Setup C...if you have the time and space....is a fine option too. But Setup B has always worked fine for me and I see no benefit to transcoding, other than not having a render bar.
>Also, this last one is just for curiousity... why is a clip in .MXF so close in size to the .mov that is produced when you import to FCP with XDCAM browser?
MXF and Quicktime are just "wrappers" that house the footage CODEC. Like AVI is the Windows wrapper of choice. MXF can be DVCPRO HD, XDCAM...a host of other formats. What FCP does is take the MXF media, the codec, and just wraps it into Quicktime so FCP can read it better. Just changing how it is housed, not the codec. So the sizes are exactly the same.
Currently Being ModeratedJun 21, 2013 6:34 AM (in response to Shane Ross)

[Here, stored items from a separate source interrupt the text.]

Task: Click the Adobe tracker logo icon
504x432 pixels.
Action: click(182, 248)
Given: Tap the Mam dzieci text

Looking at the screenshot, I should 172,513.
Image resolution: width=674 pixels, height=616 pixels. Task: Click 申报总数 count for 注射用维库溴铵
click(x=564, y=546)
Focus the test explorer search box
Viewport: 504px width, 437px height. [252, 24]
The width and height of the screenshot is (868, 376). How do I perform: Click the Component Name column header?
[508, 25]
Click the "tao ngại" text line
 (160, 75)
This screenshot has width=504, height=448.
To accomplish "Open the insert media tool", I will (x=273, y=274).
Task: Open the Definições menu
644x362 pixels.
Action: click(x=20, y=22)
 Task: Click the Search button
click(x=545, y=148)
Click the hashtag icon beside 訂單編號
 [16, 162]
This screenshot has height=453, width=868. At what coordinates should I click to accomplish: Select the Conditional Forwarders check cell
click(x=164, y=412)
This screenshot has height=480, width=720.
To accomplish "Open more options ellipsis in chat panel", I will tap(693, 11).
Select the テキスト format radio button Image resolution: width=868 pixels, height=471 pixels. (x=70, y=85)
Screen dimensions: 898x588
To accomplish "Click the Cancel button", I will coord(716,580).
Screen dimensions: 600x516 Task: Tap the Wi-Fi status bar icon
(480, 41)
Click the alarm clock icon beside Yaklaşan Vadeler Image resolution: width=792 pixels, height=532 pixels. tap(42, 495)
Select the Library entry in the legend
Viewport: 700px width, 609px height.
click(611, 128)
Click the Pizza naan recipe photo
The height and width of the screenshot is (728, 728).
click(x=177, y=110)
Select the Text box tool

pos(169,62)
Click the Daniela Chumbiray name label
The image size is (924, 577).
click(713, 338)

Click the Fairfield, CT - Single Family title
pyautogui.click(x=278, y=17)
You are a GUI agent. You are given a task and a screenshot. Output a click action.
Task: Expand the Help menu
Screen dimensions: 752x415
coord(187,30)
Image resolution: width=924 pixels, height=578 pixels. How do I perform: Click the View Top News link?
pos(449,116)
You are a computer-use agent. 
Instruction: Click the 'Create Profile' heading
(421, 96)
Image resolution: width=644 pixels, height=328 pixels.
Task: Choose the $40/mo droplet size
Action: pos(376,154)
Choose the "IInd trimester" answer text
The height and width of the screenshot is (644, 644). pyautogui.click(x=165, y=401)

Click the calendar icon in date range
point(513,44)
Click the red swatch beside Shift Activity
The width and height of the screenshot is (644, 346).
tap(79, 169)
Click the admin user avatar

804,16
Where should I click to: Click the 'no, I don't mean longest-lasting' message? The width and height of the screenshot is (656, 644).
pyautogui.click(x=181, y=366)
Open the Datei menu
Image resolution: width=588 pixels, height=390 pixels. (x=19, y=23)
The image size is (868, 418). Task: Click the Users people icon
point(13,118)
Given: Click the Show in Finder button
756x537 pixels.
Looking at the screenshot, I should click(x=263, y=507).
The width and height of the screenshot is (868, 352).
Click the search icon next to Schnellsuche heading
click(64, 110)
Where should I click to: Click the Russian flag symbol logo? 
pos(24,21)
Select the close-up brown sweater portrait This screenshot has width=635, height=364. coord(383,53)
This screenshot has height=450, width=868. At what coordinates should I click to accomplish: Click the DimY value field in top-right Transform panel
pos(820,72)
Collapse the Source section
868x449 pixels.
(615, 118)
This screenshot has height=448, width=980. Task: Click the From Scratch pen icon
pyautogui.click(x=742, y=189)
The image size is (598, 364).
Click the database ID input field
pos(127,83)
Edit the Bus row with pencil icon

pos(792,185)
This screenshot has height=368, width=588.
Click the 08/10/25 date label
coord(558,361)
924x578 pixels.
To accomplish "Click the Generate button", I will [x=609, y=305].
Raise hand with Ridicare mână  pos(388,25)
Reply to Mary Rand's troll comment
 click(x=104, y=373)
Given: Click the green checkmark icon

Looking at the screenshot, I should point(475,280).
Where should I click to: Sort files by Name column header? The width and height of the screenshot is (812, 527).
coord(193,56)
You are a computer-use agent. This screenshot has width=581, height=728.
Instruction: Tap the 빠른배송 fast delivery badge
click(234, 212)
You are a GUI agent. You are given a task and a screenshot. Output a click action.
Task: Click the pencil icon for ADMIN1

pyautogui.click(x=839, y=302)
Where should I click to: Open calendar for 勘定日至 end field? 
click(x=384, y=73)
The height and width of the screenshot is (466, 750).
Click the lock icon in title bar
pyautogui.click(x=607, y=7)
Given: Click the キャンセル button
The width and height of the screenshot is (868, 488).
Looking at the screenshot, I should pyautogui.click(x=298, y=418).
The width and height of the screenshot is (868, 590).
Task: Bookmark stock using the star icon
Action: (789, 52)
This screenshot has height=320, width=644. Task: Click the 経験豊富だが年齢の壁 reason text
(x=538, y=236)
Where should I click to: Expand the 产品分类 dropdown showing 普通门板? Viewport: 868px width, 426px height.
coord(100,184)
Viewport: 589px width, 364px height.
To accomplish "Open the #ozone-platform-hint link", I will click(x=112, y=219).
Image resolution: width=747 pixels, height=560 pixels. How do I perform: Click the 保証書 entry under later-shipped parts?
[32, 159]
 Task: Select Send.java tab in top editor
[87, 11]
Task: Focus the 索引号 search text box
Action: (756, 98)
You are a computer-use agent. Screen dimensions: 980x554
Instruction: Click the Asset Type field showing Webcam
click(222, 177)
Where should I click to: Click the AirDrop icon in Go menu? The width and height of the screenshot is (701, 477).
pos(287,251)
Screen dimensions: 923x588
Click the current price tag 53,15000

Let's keep in mind that xdcam is really a better bitrate HDV, in that it's an mpeg codec. I've got a feeling that 200 plus hours of mpeg footage is going to get really boggy to work with. On the other hand I use option b a lot with a client. They do a lot of work and even with a 192TB SAN, they're always at or near to capacity, so xdcam import is a must for them. On my own projects I use option c.
Currently Being ModeratedJun 24, 2013 10:39 AM (in response to Jim Cookman)
Jim and Shane, thanks!
If we recompress to Pro Res with Compressor, is there a difference between the settings:
"Apple Pro Res 422" (claims to be progressive)
"Apple Pro Res 422 for Interlaced material" (Under Other workflows > Advanced Format Conversion > Apple Codecs?
The camera material is interlaced, want to keep it that way. On testing I couldn't determine a difference between the Pro Res 422 files produced by these two settings. They both produce files that are Upper field dominant, which is what I'd expect.
Are these settings actually equivalent (both use source framerate?) or is one the correct one to use?
Didn't mean to assign "solved" to this response.